Subject terms: Biomarkers, Diseases, Endocrinology, Nephrology, Risk factors

Introduction

A study predicts that the global population of diabetes will increase to 783 million by 2045. The study found that the prevalence of chronic kidney disease (CKD) among diabetic patients in the United States during 2015–2020 was still high (64–81.6/1000), and with the significant increase of the prevalence of diabetes, the prevalence of CKD will be further increased1. Diabetes mellitus is the main cause of CKD and the main risk factor for progression from CKD to end stage renal disease2. A study showed that type 2 diabetes patients with CKD reduced life expectancy by 16 years than that of patients without CKD, and resulted in higher medical cost burden and mortality3,4. In patients with type 2 diabetes mellitus (T2DM) and CKD, the body is in an inflammatory state, and monocyte infiltration is stimulated by intermediate products such as advanced glycation end-products and immune complexes to aggravate cell damage, thus accelerating disease deterioration5,6.
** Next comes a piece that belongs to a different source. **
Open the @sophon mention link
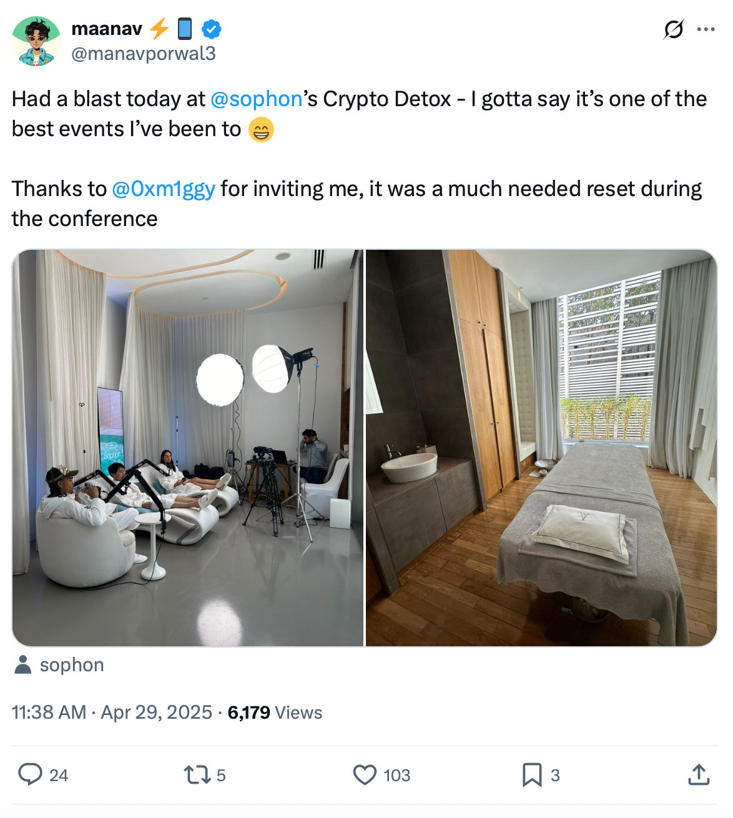This screenshot has height=818, width=733. (x=256, y=99)
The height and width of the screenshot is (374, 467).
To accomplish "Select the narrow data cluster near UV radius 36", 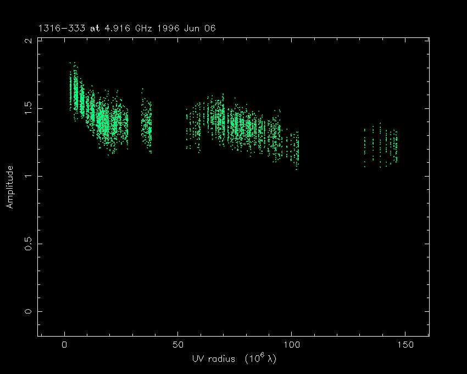I will (147, 125).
Inflammation usually causes monocytes increased and lymphocytes decreased. Studies found that high monocyte and low lymphocyte values were positively associated with increased cardiovascular disease and mortality7,8. Monocyte to lymphocyte ratio (MLR) can reflect the degree of inflammation better than only high monocytes and low lymphocytes. High MLR was found to be significantly associated with increased risk of adverse cardiovascular outcomes in patients with atherosclerosis and could be used as a prognostic indicator of the degree of coronary artery stenosis9. Further, another study demonstrated that MLR was significantly associated with increased risk of the incidence of acute kidney injury in intensive care unit (ICU) patients and may become an effective biomarker10. Besides, a study showed that high MLR was an independent risk factor for stroke associated pneumonia and had predictive value for the severity of pneumonia in stroke associated pneumonia patients11.
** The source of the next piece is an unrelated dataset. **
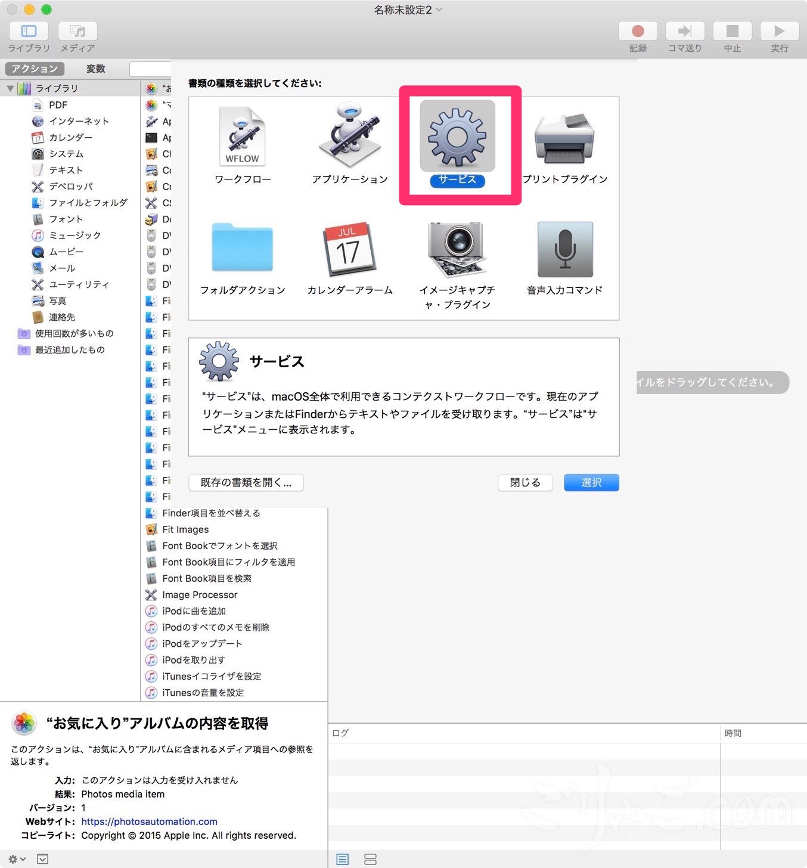
Task: Click the Service gear icon
Action: click(457, 137)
In clinical work, a large number of T2DM patients complicated with CKD, but the cause of CKD was not clear. Patients were complicated with more underlying diseases in ICU, such as T2DM, CKD, hypertension and others, but we often ignored these problems in treatment, because there was lack of clinical prognostic research on T2DM patients complicated with CKD. The body of patients with T2DM and CKD was in a state of micro inflammation. As a new inflammatory indicator, MLR had also been confirmed to be related to the prognosis of ICU patients. Therefore, in our study, we explored the relationship between MLR and 90-day all-cause mortality of T2DM patients with CKD in ICU. We hope to provide doctors with reliable data related to the prognosis of T2DM patients with CKD.

Materials and methods

Study design

We obtained data from the Medical Information Mart for Intensive Care III (MIMIC-III) that contained information about 50,000 patients, respectively12. First, we selected patients according to the following inclusion and exclusion criteria. Second, we extracted demographic information, clinical laboratory data and related scoring information from the database. According to the interquartile ranges (IQRs) of MLR value, we divided into three groups: MLR < 0.28, 0.28 ≤ MLR ≤ 0.71 and MLR > 0.71. Then, we used Cox regression to develop a prediction model for the 90-day mortality. And subgroup and Kaplan–Meier analysis were used to evaluate the differences in different MLR levels in 90 day mortality of patients.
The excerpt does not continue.